What is asked:
Rewrite the lines of the listing as a numbered list, starting with the line that contains "Open team_kangana_ranaut username" and continuing through the end of the listing, with both ends included. Omit blank lines and the pictures.

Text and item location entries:
* * * *

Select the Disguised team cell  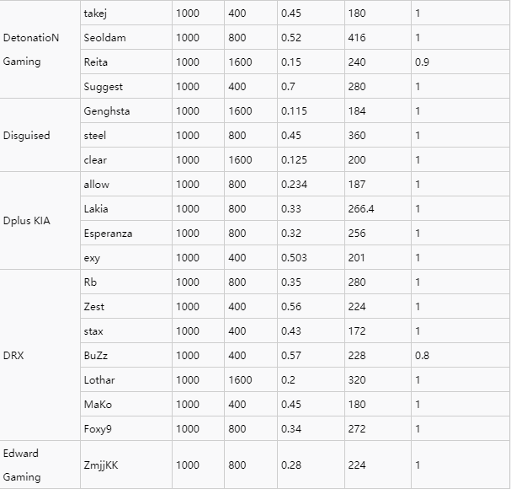tap(27, 136)
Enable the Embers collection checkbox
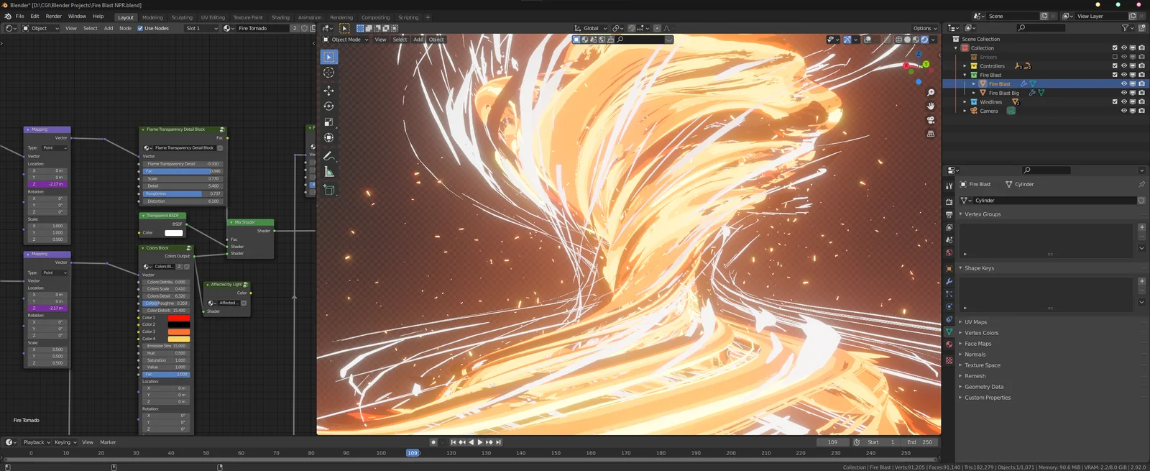This screenshot has height=471, width=1150. pos(1115,57)
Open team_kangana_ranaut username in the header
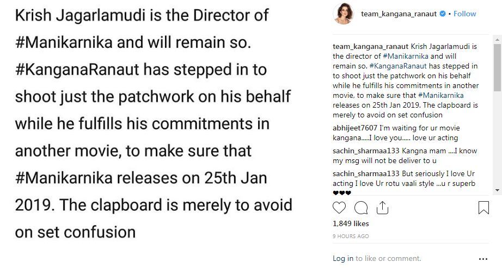The width and height of the screenshot is (502, 268). 399,14
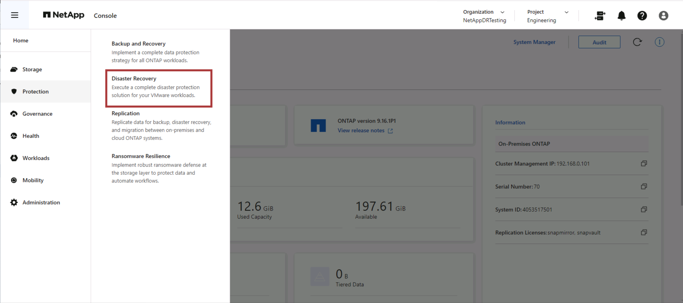
Task: Open the help menu
Action: [642, 16]
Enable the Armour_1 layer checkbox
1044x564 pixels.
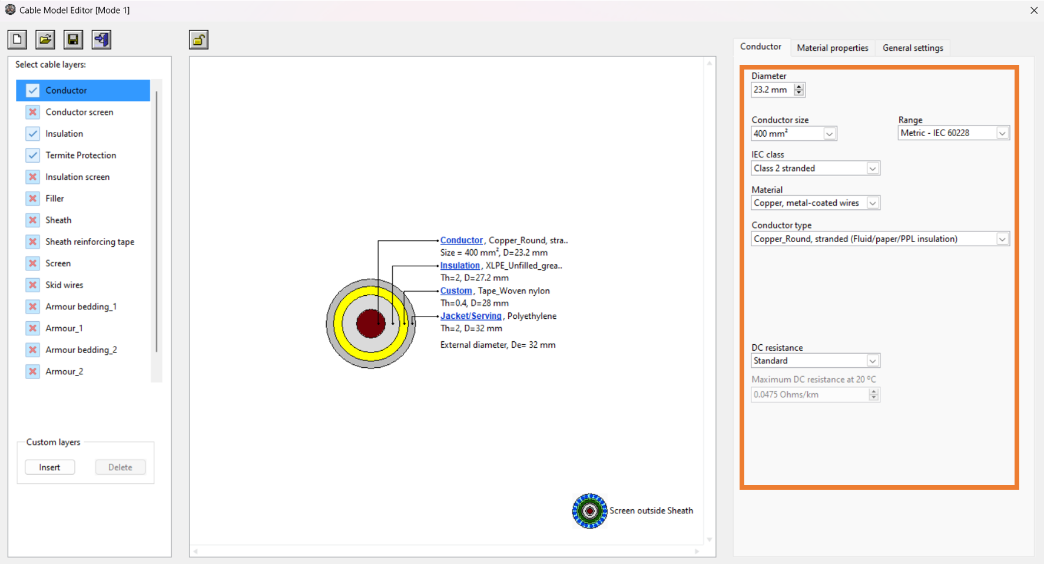[33, 328]
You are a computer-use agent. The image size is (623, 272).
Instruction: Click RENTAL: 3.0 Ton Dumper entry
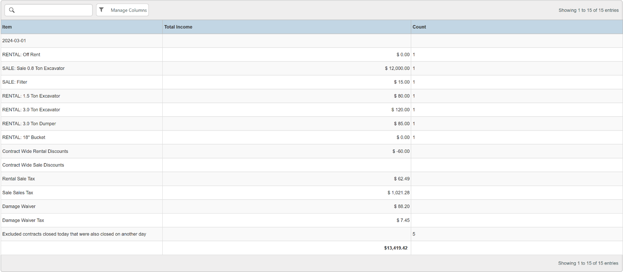[29, 124]
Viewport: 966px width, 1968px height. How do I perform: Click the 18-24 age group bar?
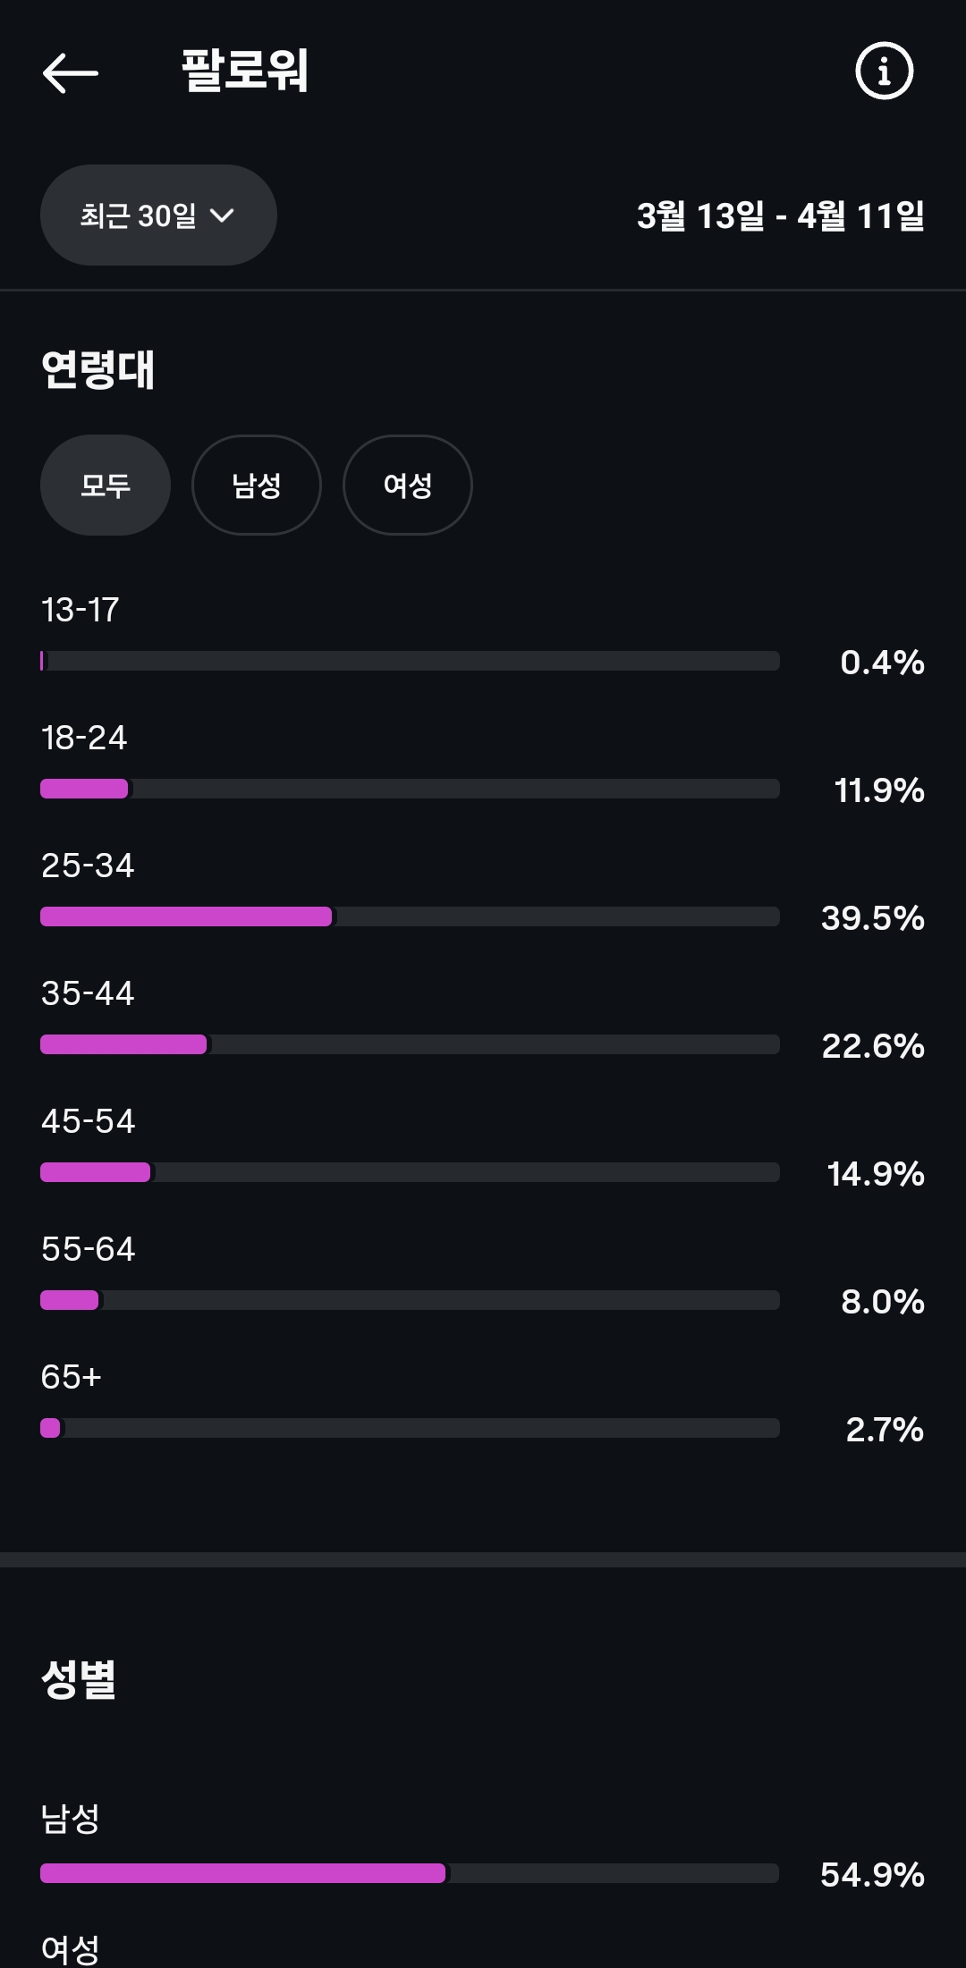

* * * *

Exercise result:
1. Open team_kangana_ranaut username in the header
2. The width and height of the screenshot is (502, 268). 399,14
3. Task: Open the help menu
4. Action: [642, 16]
5. Enable the Armour_1 layer checkbox
6. 1044x564 pixels.
7. [33, 328]
8. You are a computer-use agent. The image size is (623, 272).
9. Instruction: Click RENTAL: 3.0 Ton Dumper entry
10. [29, 124]
11. Viewport: 966px width, 1968px height. How do I perform: Click the 18-24 age group bar?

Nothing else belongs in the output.